Texte à lire:
# # # #

Des Saints et des Martyrs
Par l'Edit de Nantes de 1598, Henry IV avait accordé aux protestants de France la
liberté de
conscience et de culte. Mais, en 1685, Louis XIV révoqua cet édit qui, du reste, depuis fort longtemps déjà, avait été violé dans son esprit et dans sa lettre. D'inhumaines persécutions rendirent
tragique la situation des protestants de France. Tous les pasteurs furent exilés, tandis que les huguenots furent contraints de rester et d'abjurer. Les"opiniâtres"(comme on
les appelait) furent envoyés aux galères, les femmes en prison. Les enfants furent enlevés à leur parents pour être instruits dans des couvents. Les dragons s'établirent à demeure dans les
maisons, avec liberté de piller, de saccager, de vivre licencieusement, d'user des tortures les plus odieuses pour forcer les huguenots à abjurer. Beaucoup voulurent fuir tant de rigueur. Cinq ou
six cent mille y réussirent, tandis que des milliers d'autres moururent de privations en chemin, de froid, ou sous les balles. Beaucoup aussi furent arrêtés, parmi lesquels des nobles, des
magistrats, des officiers, qu'on envoya ramer sur les galères royales, enchaînés avec des assassins!
Le Réveil Des Cévennes
C'est alors que Dieu envoya un puissant Réveil dans les CEVENNES. Le
peuple persécuté, mais assoiffé de Dieu, se réunit dans les montagnes, sous la conduite des "prédicants"et
des prophètes que Dieu suscita par milliers.

# # # #

Actions requises:
1. En quelle année Louis XIV révoqua-t-il l'Édit de Nantes, d'après le texte sur les protestants de France ?
2. Reproduisez fidèlement le passage du texte sur les protestants de France qui commence par « Le Réveil Des » et se termine par « suscita par milliers. ».
3. Donnez la suite du texte sur les protestants de France et le Réveil des Cévennes, à partir de l'endroit où il s'arrête.

Données enregistrées:
# # # #

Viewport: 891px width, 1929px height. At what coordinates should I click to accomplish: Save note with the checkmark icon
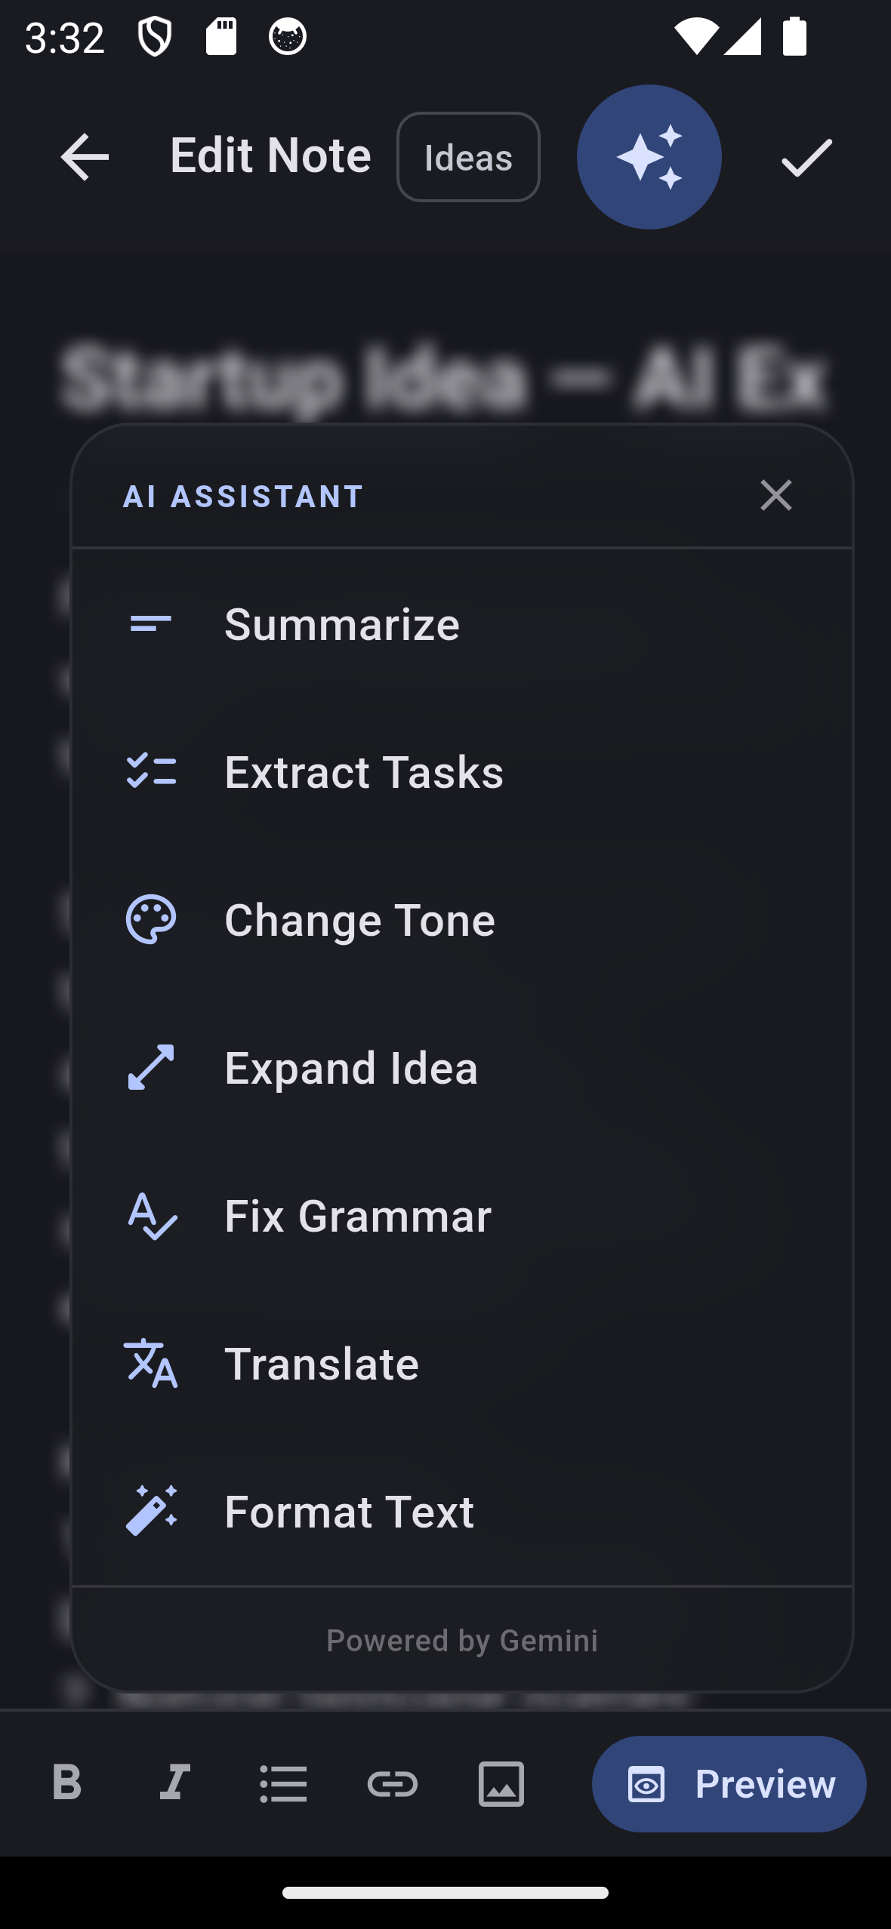pyautogui.click(x=806, y=157)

# # # #

Réponses:
1. En 1685.

2.
Le Réveil Des Cévennes
C'est alors que Dieu envoya un puissant Réveil dans les CEVENNES. Le
peuple persécuté, mais assoiffé de Dieu, se réunit dans les montagnes, sous la conduite des "prédicants"et
des prophètes que Dieu suscita par milliers.

3.
"Je partis de Londres en Juin 1703, nous dit David Flottard, pour faire un
voyage dans les CEVENNES. J'y vis le chef ROLAND et plusieurs de sa troupe, dans l'inspiration. C'était par ces inspirations que toutes leurs
affaires se réglaient et se gouvernaient. J'ai été témoin de cela, et les chefs n'avaient le commandement qu'à cause de l'excellence de ce même don qui était en eux. Je crois qu'il y avait bien
près de la moitié de leurs soldats qui étaient inspirés."Les uns avaient le don de la prière et de l'exhortation, d'autres semblaient prédire particulièrement la destinée de l'Eglise
et de ses ennemis. Quelques-uns avaient de fréquents avertissements particuliers touchant leur propre conduite, et sur ce qui concernait la guerre; D'autres encore avaient été rendus participants
de plusieurs de ces grâces et même de toutes ensemble.
"J'ai remarqué chez eux tous un grand zèle pour la gloire de Dieu et une parfaite résignation à sa volonté, soit dans la vie soit dans la mort. Tout leur exercice ou tout leur plaisir, dans
le Désert, consistait en prières et en chant de psaumes."
A vrai dire, c'était là, dans sa plénitude, le baptême du Saint-Esprit et de feu promis dans l'Ecriture, et dont
notre génération a tant besoin!-Comment l'exemple de ces saints ne force-il-pas à la décision le plus réticent d'entre nous? Si le baptême du Saint-Esprit a provoqué chez nos camisards tant de ferveur,
accompagnée de manifestations si extraordinaires qui étonnaient ceux qui les
combattaient, comment pouvons-nous refuser plus longtemps la promesse d'une bénédiction aussi remarquable, qui nous est faite dans l'Ecriture? (Actes ch.1 et 2).
Cévenols! le Dieu de nos pères
N'est-il pas notre Dieu toujours?
Servons-le dans les jours prospères,
Comme ils firent au mauvais jours;
Et, vaillants comme ils surent l'être,
Nourris comme eux du pain des forts,
Donnons notre vie à ce Maître,
Pour lequel nos aïeux sont morts!
Esprit qui les fit vivre,
Anime leurs enfants,
Pour qu'ils sachent les suivre!
(Extrait de la" Cévenole ").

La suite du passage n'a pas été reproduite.